Introduction
Bietti’s crystalline dystrophy (BCD) is a rare, progressive chorioretinal degenerative disease that affects an estimated 1/67 000 individuals,1 predominantly those of East Asian descent.2 Age of onset is typically in the third decade of life, with clinical manifestations of decreased visual acuity, night blindness and visual field loss, which may be central or peripheral.1 3 Ocular exam may reveal crystalline deposits in the cornea and/or retina and sclerosis of choroidal vessels.1 3 In late-stage BCD, the intraretinal crystals disappear and give way to chorioretinal and retinal pigment epithelium (RPE) atrophy,4 and typically patients become legally blind by their 40–50s.1 BCD is inherited in an autosomal recessive pattern, and is due to mutations in the CYP4V2 gene.5 CYP4V2 is ubiquitously expressed in various tissues in the body, including the cornea and retina, and encodes for Cytochrome P450 4V2, an enzyme that is responsible for fatty acid metabolism.5 The hallmark crystalline inclusions of BCD have also been found outside of ocular tissue, including circulating lymphocytes and skin fibroblasts, suggesting that BCD is caused by a systemic dysfunction of lipid metabolism.3 6 However, there is extreme variability in BCD disease presentation. For example, progression may be asymmetric between the two eyes,7 and individuals with the same CYP4V2 mutation may present differently.8 9 As such, with its rarity, early asymptomatic stages, painless progression and high variability, BCD can be difficult to diagnose and study. Previous imaging modalities have been used to better characterise BCD; these include fundus photography, near infrared reflectance, fluorescein angiography, fundus autofluorescence (FAF) and others.

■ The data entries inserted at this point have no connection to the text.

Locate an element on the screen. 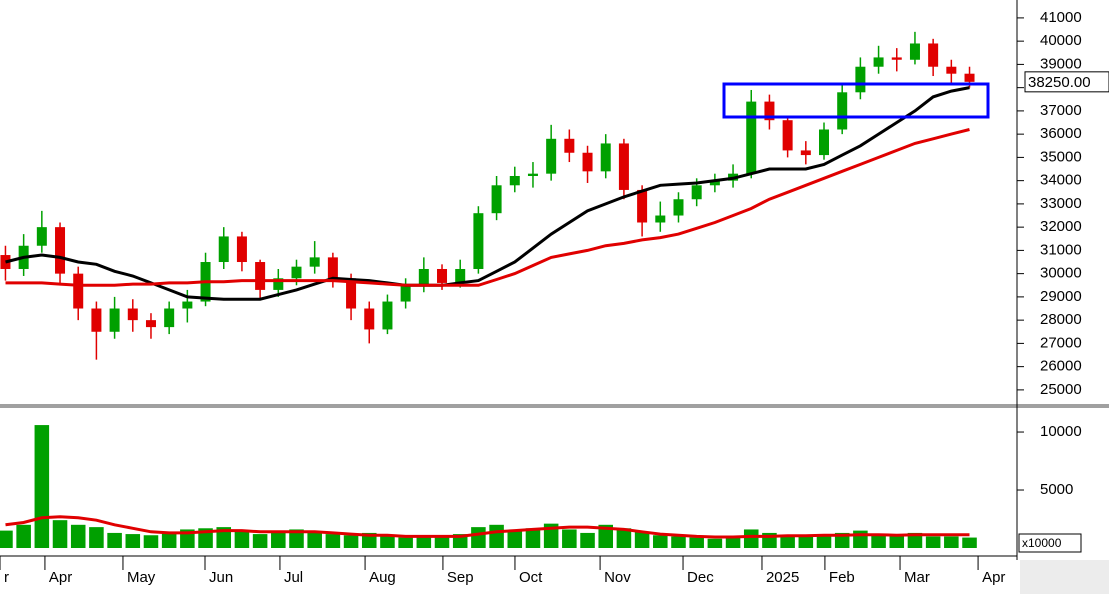 The width and height of the screenshot is (1109, 594). unit-box is located at coordinates (1050, 543).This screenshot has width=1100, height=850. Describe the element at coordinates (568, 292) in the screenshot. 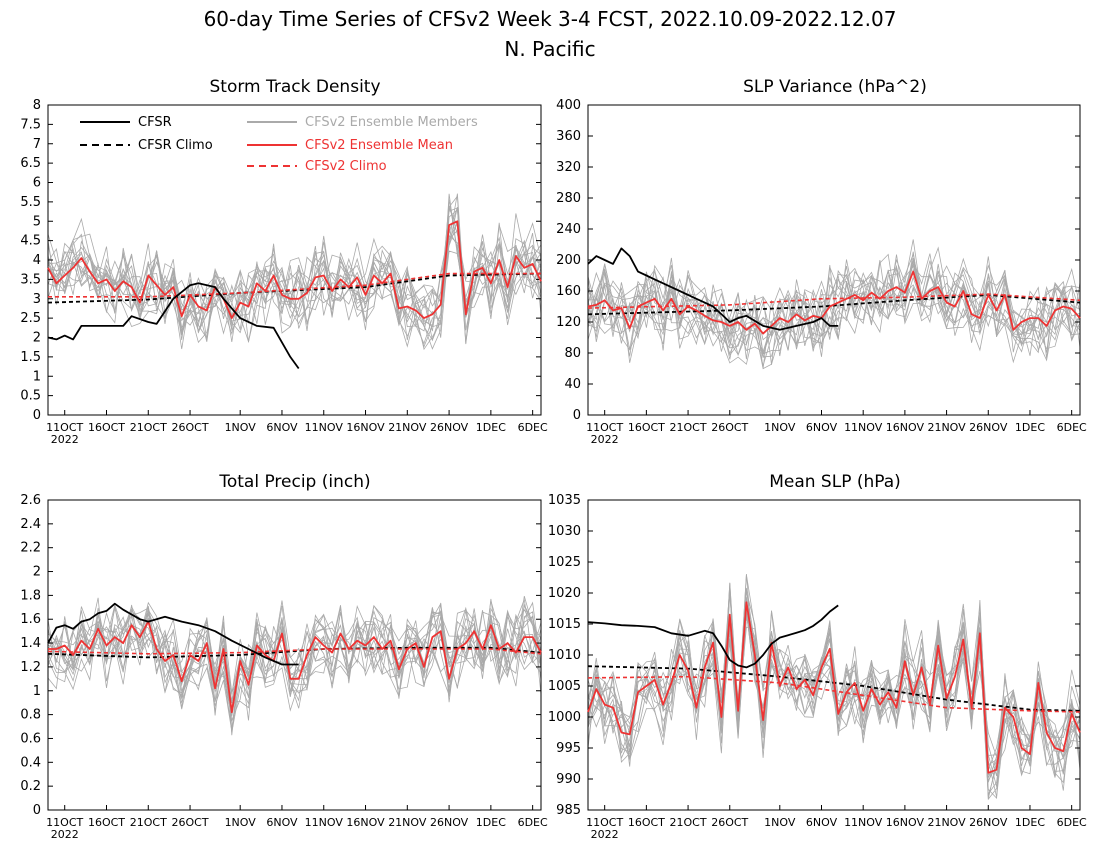

I see `y-tick-label: 160` at that location.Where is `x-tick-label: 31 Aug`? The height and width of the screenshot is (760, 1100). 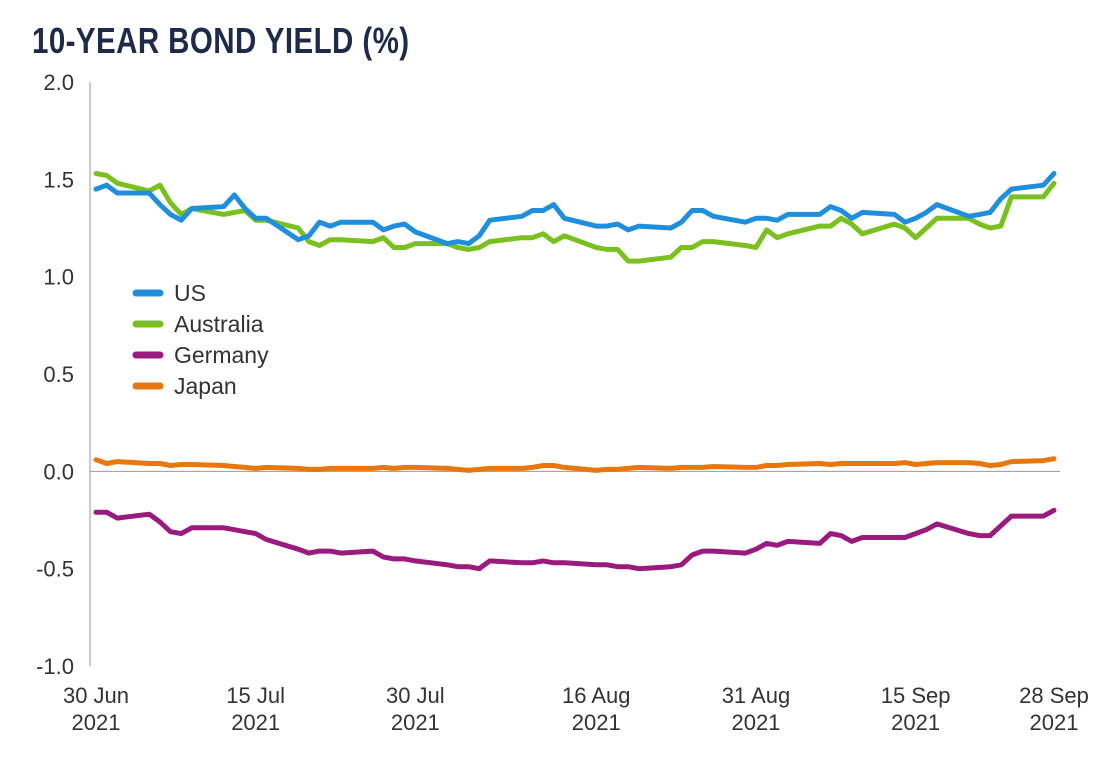
x-tick-label: 31 Aug is located at coordinates (756, 696).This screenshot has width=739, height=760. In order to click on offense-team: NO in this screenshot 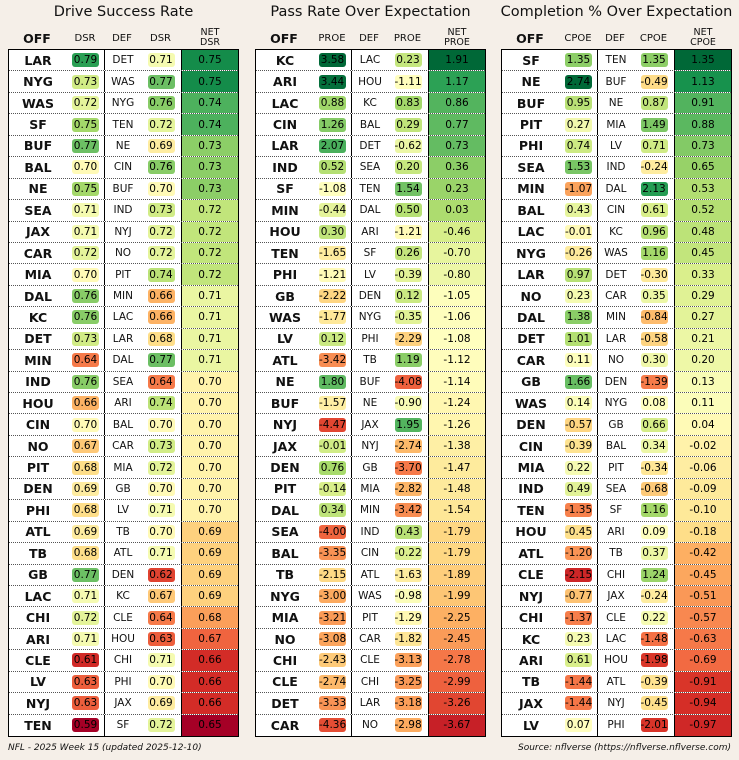, I will do `click(285, 639)`.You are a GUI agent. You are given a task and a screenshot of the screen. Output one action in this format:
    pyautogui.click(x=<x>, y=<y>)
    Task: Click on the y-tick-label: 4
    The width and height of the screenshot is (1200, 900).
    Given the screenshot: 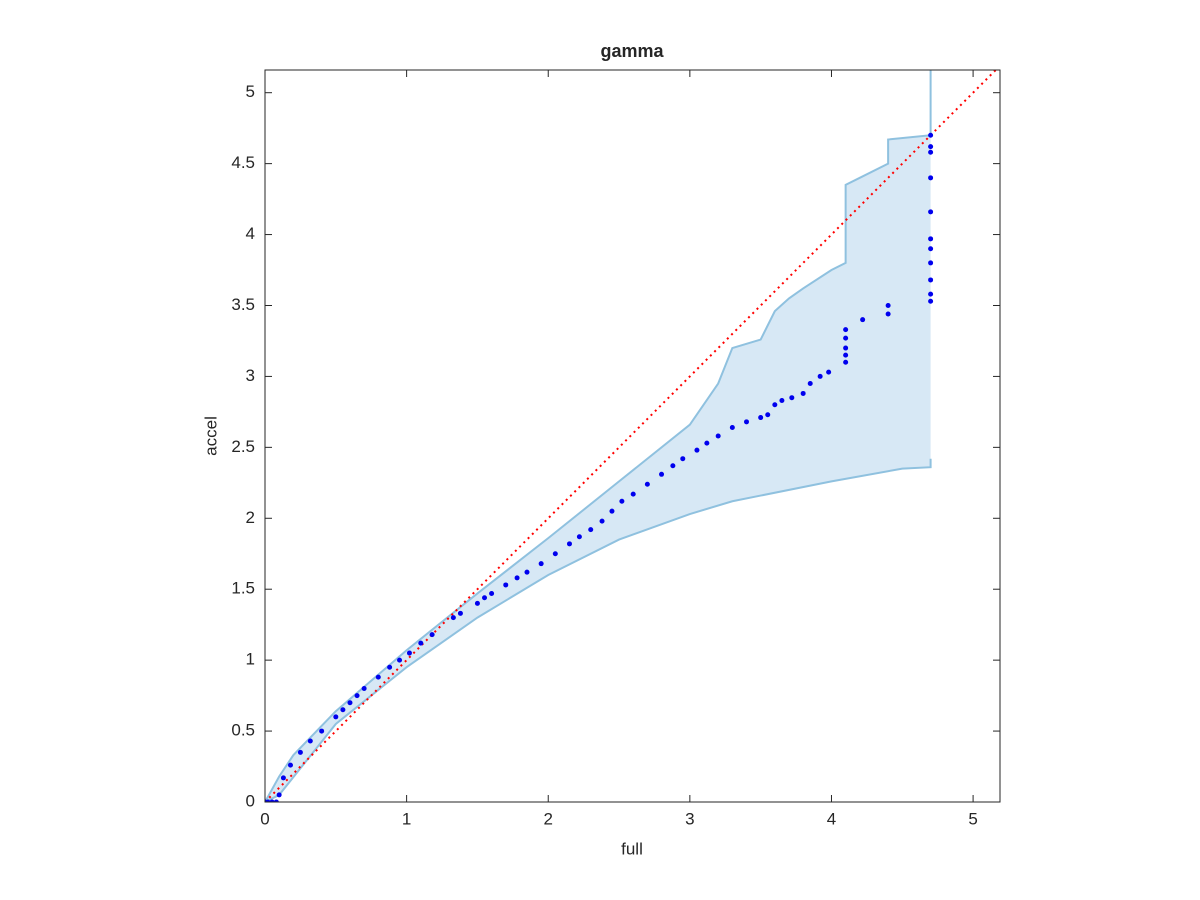 What is the action you would take?
    pyautogui.click(x=250, y=234)
    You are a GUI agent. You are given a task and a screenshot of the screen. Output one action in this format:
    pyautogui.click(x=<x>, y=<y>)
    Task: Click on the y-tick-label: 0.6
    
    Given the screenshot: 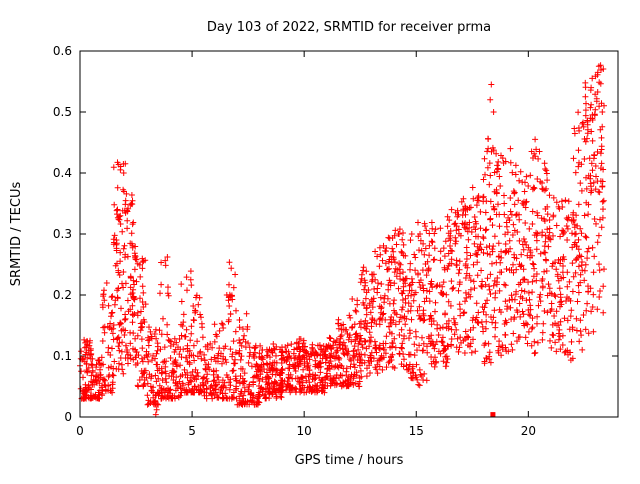 What is the action you would take?
    pyautogui.click(x=62, y=51)
    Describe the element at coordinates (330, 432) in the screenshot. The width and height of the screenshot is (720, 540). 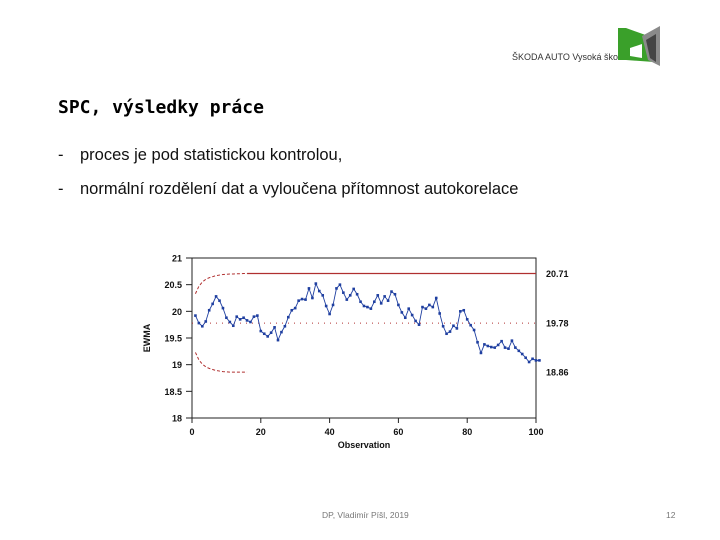
I see `x-tick-label: 40` at that location.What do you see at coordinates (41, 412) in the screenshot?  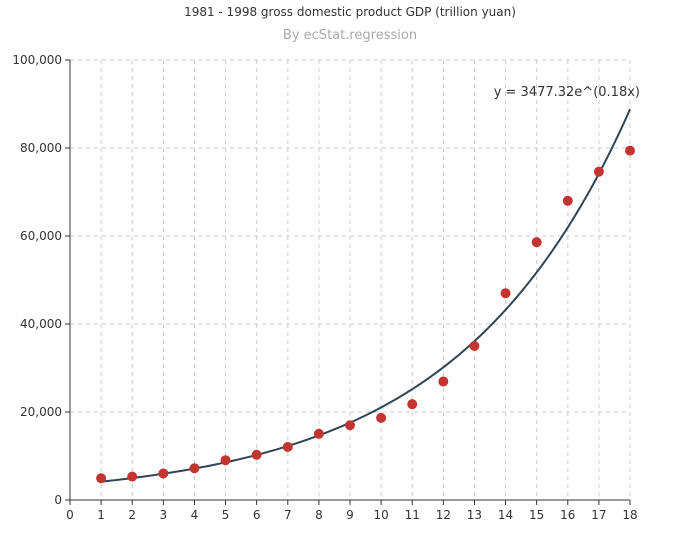 I see `y-tick-label: 20,000` at bounding box center [41, 412]. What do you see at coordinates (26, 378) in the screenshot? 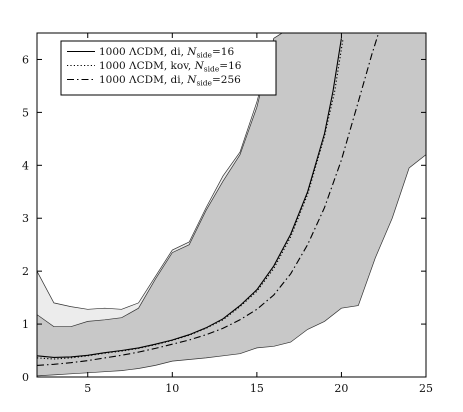
I see `y-tick-label: 0` at bounding box center [26, 378].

FAF is an efficient, non-invasive clinical imaging modality that reflects RPE lipofuscin distribution, using a known wave length excitation to detect lipofuscin emissions.10 Lipofuscin naturally accumulates in the RPE over time as a byproduct of the incomplete degradation of photoreceptor outer segments.11 12 Though retinal lipofuscin accumulation is a hallmark of normal ageing, abnormal patterns in lipofuscin density indicate certain retinal pathologies, and can be assessed accordingly with FAF. Previous clinical uses of FAF most prominently include age-related macular degeneration (AMD),13 14 which features abnormal lipofuscin accumulation,15 as well as many other macular dystrophies,16 including Stargardt disease10 and retinitis pigmentosa.17 There are various FAF wavelengths used, short-wavelength versus near infrared; there are also different FAF imaging systems, including fundus camera, confocal scanning laser ophthalmoscopes and ultrawidefield technologies.18 Regardless of their different imaging strategies, all FAF technologies are able to act as metabolic mapping tools of the retina and assess RPE overall health or dysfunctions.
Previous studies have reported FAF changes in patients with BCD. This study presents autofluorescence (AF) changes in BCD with particular focus on previously undescribed AF findings in choroidal vessels.